● What you are asked to do:
Write out, exactly as they appear, only the lines running from the line with "Given: Click the Make" to the final line of the listing; include both.

* * * * * * *

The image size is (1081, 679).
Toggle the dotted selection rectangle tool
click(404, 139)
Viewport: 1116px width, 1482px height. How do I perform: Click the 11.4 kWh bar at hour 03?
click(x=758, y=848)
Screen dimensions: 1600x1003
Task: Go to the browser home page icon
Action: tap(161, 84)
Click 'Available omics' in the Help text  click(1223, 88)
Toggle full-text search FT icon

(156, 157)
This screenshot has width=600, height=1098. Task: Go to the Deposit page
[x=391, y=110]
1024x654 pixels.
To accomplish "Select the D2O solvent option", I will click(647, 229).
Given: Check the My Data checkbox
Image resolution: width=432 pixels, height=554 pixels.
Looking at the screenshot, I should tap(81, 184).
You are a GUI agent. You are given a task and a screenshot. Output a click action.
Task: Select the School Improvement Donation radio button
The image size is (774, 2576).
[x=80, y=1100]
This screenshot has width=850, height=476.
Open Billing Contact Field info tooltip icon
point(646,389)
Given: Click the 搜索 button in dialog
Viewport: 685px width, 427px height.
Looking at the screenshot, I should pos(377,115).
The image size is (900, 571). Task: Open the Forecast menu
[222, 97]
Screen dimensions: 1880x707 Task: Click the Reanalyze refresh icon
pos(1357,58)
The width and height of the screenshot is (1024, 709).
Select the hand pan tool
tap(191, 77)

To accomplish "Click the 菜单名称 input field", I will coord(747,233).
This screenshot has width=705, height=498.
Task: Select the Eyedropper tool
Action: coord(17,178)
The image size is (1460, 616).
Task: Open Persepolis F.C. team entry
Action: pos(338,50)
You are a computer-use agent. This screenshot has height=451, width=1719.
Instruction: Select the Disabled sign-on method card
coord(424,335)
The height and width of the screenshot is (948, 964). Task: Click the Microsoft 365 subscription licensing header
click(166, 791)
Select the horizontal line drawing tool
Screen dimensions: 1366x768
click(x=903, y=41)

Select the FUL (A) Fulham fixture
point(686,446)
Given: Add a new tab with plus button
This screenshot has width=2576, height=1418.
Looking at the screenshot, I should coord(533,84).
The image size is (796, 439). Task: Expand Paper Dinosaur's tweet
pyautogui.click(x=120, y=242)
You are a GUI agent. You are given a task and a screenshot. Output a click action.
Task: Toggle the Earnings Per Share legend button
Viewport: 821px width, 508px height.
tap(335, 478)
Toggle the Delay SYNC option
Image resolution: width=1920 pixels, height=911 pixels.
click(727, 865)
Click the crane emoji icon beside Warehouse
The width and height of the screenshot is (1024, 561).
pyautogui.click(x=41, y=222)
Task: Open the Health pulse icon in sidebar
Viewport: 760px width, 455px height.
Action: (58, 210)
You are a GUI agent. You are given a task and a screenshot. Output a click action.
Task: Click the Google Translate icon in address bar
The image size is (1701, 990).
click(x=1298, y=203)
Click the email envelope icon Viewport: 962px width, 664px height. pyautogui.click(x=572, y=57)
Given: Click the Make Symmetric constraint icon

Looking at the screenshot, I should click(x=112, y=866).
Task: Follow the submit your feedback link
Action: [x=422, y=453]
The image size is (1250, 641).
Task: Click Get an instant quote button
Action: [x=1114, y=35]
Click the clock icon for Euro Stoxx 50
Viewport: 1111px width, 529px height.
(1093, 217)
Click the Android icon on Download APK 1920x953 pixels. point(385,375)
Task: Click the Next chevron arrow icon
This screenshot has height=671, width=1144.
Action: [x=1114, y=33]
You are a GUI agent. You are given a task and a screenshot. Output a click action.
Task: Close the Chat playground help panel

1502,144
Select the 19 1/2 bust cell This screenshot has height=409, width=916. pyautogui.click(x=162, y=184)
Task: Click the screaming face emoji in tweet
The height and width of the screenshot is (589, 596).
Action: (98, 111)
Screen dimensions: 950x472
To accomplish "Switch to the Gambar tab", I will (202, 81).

* * * * * * *

● Response to the task:
Given: Click the Make Symmetric constraint icon

Looking at the screenshot, I should click(x=112, y=866).
Task: Follow the submit your feedback link
Action: [x=422, y=453]
The image size is (1250, 641).
Task: Click Get an instant quote button
Action: [x=1114, y=35]
Click the clock icon for Euro Stoxx 50
Viewport: 1111px width, 529px height.
(1093, 217)
Click the Android icon on Download APK 1920x953 pixels. point(385,375)
Task: Click the Next chevron arrow icon
This screenshot has height=671, width=1144.
Action: [x=1114, y=33]
You are a GUI agent. You are given a task and a screenshot. Output a click action.
Task: Close the Chat playground help panel

1502,144
Select the 19 1/2 bust cell This screenshot has height=409, width=916. pyautogui.click(x=162, y=184)
Task: Click the screaming face emoji in tweet
The height and width of the screenshot is (589, 596).
Action: (98, 111)
Screen dimensions: 950x472
To accomplish "Switch to the Gambar tab", I will (202, 81).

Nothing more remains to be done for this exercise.